Security on Google Play does not seem to be a guarantee, and this is a malicious program called MobSTSPY This has affected more than 100,000 Android devices in 196 different countries, stealing user data.
This virus was able to obtain the user's location, call records, hack files and even collect access credentials, which were filtered Google in different apps from the Play Store.
Computer security experts have reported that free applications such as the popular Flappy Bird, they were cloned and emphasize that it was through the updates that this malicious code was interned in the devices of users.
According to experts, the most worrying thing is that this malware bypassed Google's security protocols, and when the so-called MobSTSPY was installed, it checked the terminal connection to communicate with the server to extract the confidential data.
Another feature of this malicious file is that it performs phishing attacks inside the device, that is, it displays pop-ups on all types of web pages, in order to deceive its victims, indicating that it is necessary to login. Facebook or Google.

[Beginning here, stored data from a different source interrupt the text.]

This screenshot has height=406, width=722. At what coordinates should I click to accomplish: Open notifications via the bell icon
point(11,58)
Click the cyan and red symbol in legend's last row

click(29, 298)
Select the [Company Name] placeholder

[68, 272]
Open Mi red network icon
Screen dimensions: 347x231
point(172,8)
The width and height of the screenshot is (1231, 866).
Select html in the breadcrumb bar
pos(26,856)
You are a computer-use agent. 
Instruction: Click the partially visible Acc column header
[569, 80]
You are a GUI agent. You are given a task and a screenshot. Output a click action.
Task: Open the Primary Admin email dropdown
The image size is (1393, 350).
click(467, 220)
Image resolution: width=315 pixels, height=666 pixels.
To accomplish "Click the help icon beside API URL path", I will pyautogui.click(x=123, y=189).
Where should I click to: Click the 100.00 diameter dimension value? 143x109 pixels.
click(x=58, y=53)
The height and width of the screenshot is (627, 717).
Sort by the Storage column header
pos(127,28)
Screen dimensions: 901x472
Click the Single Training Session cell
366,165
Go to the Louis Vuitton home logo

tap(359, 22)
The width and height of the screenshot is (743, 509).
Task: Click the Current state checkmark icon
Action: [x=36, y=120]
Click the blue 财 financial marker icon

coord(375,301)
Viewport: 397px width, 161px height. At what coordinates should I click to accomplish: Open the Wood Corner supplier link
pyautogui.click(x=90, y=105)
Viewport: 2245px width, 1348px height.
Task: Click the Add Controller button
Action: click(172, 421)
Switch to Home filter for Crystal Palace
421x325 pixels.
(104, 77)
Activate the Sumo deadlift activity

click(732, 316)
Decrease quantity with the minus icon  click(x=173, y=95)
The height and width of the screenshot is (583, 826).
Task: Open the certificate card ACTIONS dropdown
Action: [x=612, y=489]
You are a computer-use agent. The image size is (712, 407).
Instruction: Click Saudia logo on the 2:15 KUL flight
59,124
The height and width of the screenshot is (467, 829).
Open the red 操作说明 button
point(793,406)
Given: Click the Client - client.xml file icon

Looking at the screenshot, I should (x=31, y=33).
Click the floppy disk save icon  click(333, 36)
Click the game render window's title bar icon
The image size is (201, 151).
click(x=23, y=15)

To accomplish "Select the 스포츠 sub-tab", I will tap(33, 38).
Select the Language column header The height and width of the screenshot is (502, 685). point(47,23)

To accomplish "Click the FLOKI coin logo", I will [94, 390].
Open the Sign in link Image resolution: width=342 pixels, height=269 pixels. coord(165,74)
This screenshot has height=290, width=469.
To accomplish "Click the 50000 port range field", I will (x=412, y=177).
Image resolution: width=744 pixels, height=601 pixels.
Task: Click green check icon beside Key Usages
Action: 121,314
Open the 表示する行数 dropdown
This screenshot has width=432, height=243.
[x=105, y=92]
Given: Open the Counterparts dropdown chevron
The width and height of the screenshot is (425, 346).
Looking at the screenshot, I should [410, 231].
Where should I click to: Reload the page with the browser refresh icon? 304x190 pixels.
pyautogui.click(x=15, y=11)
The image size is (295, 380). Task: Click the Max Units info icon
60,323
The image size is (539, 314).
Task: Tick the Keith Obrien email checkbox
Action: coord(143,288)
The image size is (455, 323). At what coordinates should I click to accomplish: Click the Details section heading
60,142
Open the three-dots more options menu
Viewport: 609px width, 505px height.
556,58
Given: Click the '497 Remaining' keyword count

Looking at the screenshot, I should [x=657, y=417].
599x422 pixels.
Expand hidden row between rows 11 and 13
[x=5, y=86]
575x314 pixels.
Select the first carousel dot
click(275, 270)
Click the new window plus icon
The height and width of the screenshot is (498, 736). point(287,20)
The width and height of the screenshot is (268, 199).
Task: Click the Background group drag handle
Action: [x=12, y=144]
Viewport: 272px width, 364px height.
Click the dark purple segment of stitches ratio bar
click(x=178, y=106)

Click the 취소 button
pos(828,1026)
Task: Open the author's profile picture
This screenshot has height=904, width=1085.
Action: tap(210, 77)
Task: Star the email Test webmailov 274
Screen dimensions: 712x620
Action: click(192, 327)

Malware called MobSTSPY has stolen data from over 100,000 users on Android, was present in a number of applications that passed through the Google filter #infosechttps://t.co/dcUmUXN4V4 pic.twitter.com/PllXdamPL8
– ADM Cybersecurity (@cibersegadm) January 5, 2019
So far, it is not known exactly what group of hackers were responsible for this attack, but according to surveys, it appears that they operate from India and regions close to this country.
In turn, Google has already taken action and eliminated the applications involved, among which: Flappy Birr Dog, FlashLight, HZPermis Pro Arabic, Win7imulator and Win7 Launcher.
In addition, it was reported that the areas with the highest number of users affected by this situation United States, Europe, Middle East, and East Asia.